Prérequis : la lecture des fiches fibre optique (prochainement disponible) et FTTx : réseau optique de desserte est recommandée.

Architecture et fonctionnement

Par convention, on considèrera que le central optique (lieu d’interface entre les niveaux collecte et desserte, équivalent du NRA pour l’ADSL) constitue l’amont du réseau et les immeubles desservis l’aval (du central à l’usager le sens est descendant).

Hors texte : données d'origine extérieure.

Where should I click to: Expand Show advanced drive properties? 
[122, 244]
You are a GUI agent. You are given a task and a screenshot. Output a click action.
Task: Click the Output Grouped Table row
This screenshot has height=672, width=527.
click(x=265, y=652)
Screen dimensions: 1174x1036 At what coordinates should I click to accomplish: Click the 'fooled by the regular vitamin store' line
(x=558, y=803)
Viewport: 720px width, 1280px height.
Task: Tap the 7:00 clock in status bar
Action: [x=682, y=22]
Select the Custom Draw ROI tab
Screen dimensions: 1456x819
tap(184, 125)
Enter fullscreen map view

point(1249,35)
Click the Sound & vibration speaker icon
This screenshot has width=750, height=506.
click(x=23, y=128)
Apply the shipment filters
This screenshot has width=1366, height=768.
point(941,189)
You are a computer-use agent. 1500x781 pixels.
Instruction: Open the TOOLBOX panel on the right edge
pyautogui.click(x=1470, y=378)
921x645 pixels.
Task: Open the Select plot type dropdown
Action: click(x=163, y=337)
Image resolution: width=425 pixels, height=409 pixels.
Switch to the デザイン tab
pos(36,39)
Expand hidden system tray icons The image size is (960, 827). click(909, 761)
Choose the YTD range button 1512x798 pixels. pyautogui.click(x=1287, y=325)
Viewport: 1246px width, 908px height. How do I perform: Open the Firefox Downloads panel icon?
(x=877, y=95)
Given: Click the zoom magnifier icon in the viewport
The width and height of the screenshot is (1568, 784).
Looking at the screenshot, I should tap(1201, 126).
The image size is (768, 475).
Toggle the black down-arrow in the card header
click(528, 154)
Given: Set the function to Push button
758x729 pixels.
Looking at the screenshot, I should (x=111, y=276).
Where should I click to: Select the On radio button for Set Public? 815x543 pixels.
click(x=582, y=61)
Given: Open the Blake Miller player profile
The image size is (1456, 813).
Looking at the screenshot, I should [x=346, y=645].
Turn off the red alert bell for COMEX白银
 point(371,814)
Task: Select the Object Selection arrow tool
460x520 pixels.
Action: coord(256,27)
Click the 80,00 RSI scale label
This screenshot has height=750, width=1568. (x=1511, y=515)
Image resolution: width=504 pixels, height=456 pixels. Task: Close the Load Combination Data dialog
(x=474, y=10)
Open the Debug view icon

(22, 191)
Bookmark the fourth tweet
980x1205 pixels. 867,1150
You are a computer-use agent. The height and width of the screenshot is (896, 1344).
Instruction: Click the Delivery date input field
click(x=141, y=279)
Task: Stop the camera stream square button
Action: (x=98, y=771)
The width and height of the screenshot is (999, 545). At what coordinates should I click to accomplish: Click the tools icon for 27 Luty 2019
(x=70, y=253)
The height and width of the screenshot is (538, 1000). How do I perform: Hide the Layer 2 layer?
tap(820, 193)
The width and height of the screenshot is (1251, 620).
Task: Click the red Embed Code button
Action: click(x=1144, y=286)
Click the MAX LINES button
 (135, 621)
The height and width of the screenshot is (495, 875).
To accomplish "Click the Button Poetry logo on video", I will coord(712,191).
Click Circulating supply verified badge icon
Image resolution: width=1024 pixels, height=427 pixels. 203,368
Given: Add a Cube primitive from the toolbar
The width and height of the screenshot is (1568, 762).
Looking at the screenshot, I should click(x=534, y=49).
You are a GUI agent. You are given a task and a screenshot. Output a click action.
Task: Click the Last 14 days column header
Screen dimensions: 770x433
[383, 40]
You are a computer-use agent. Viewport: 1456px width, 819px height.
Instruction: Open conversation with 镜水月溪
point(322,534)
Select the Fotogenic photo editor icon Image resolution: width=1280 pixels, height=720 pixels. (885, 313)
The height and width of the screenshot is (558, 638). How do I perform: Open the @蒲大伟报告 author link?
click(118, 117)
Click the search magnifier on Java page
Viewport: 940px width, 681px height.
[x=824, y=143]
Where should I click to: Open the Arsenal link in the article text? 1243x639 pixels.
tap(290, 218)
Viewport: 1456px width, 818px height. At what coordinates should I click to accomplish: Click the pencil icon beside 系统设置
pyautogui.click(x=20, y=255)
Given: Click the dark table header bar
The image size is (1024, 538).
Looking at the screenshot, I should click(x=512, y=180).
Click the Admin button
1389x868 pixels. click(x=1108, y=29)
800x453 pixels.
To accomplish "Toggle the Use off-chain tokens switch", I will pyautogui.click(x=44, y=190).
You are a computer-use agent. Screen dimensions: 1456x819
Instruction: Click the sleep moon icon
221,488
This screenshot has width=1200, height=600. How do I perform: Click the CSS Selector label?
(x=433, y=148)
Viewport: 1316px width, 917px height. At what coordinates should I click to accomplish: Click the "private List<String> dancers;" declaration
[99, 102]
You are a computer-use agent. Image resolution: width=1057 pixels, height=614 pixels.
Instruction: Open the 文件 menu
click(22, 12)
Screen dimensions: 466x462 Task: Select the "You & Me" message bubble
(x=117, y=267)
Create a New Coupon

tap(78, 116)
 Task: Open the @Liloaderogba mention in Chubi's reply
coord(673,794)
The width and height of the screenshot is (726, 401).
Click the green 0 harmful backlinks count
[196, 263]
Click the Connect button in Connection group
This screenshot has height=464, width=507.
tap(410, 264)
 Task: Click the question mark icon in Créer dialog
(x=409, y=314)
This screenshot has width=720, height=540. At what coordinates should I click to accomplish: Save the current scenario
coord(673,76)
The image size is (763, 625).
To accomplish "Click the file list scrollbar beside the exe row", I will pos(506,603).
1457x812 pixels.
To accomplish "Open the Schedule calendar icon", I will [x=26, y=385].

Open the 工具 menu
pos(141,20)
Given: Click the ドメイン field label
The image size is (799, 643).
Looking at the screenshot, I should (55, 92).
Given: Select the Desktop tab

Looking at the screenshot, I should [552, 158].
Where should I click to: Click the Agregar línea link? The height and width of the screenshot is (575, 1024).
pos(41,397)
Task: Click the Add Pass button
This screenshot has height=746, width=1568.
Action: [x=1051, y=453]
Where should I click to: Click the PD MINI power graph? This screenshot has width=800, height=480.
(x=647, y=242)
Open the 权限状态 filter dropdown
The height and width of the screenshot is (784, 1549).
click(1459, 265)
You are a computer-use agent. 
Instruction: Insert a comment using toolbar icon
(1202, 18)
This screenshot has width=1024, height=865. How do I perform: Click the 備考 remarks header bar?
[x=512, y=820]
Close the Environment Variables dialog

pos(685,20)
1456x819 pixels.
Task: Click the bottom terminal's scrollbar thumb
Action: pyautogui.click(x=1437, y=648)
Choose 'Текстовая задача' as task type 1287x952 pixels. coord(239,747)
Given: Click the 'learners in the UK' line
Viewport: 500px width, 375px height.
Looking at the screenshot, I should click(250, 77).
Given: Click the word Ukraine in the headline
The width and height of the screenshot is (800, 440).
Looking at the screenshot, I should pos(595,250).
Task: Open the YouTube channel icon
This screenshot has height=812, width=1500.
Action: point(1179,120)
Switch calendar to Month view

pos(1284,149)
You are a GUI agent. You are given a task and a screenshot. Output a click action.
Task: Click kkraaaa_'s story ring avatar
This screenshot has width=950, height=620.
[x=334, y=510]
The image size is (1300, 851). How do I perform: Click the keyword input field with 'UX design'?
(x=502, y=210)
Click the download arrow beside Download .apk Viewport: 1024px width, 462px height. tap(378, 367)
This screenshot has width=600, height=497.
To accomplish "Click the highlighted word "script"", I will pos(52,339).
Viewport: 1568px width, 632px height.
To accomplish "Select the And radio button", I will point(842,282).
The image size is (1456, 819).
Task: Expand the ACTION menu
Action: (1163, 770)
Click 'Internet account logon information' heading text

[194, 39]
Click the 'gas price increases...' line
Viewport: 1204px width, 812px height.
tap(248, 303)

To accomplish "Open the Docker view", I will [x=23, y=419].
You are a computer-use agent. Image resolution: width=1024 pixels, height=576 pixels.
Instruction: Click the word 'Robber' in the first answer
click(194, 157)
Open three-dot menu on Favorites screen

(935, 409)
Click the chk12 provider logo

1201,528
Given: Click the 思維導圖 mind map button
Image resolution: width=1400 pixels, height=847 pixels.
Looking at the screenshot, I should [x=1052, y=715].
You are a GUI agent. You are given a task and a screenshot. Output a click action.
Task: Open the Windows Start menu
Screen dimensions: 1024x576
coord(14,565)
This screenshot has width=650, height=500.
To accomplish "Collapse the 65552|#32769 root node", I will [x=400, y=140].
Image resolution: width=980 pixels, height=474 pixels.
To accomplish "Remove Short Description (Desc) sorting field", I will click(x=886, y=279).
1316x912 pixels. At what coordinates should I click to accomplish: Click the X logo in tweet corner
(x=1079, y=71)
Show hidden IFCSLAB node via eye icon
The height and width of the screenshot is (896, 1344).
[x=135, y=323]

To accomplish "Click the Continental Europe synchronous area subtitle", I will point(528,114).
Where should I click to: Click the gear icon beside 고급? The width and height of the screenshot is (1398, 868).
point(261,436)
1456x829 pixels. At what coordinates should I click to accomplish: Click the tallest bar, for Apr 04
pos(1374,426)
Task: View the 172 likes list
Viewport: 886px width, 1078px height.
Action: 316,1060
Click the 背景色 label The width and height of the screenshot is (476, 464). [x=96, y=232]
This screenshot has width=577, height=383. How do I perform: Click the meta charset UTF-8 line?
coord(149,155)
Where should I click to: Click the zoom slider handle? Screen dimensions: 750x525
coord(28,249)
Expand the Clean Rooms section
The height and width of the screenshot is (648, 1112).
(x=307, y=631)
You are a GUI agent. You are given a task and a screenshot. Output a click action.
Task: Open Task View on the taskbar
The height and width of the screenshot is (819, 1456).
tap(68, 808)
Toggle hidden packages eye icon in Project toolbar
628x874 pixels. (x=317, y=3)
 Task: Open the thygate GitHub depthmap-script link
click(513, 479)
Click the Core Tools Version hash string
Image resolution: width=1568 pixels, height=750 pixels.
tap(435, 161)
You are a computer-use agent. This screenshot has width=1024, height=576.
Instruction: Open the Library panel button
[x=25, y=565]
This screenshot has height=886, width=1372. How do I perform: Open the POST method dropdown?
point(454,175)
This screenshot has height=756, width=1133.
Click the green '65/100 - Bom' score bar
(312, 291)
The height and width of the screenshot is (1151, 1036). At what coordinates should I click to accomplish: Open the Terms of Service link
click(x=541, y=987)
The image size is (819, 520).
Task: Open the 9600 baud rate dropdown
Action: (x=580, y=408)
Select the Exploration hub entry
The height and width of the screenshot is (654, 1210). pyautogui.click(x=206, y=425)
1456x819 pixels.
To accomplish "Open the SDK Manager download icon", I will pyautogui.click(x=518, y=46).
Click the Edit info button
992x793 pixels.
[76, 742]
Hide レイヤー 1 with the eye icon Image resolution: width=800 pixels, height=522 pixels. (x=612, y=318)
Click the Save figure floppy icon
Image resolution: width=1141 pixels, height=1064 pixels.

Eléments constitutifs de l’architecture

Dans l’architecture FTTH point-multipoint passive (souvent appelée PON, pour passive optical network) , une fibre unique part du central et se raccorde à un groupe de fibres au niveau d’un point de partage afin de desservir plusieurs habitations. Outre les câbles optiques, le PON est constitué de l’amont vers l’aval, de trois principaux éléments constitutifs :

- au niveau du central, un équipement actif, l’ Optical Link Terminal (OLT) envoie et reçoit les signaux lumineux porteurs des données. Chaque port de l’OLT est relié au coupleur optique par une fibre unique.

- le coupleur optique (ou splitter) est un équipement passif (sans électronique donc non alimenté en électricité) dont le fonctionnement est basé sur la seule propagation de la lumière à l’intérieur des fibres. Dans le sens descendant, le coupleur divise le signal optique en provenance de l’OLT. Dans le sens montant, il combine par addition les signaux optiques en provenance des abonnés. Le coupleur n’est pas capable d’aiguiller, de modifier, de retarder ou de bloquer les signaux qui le traversent.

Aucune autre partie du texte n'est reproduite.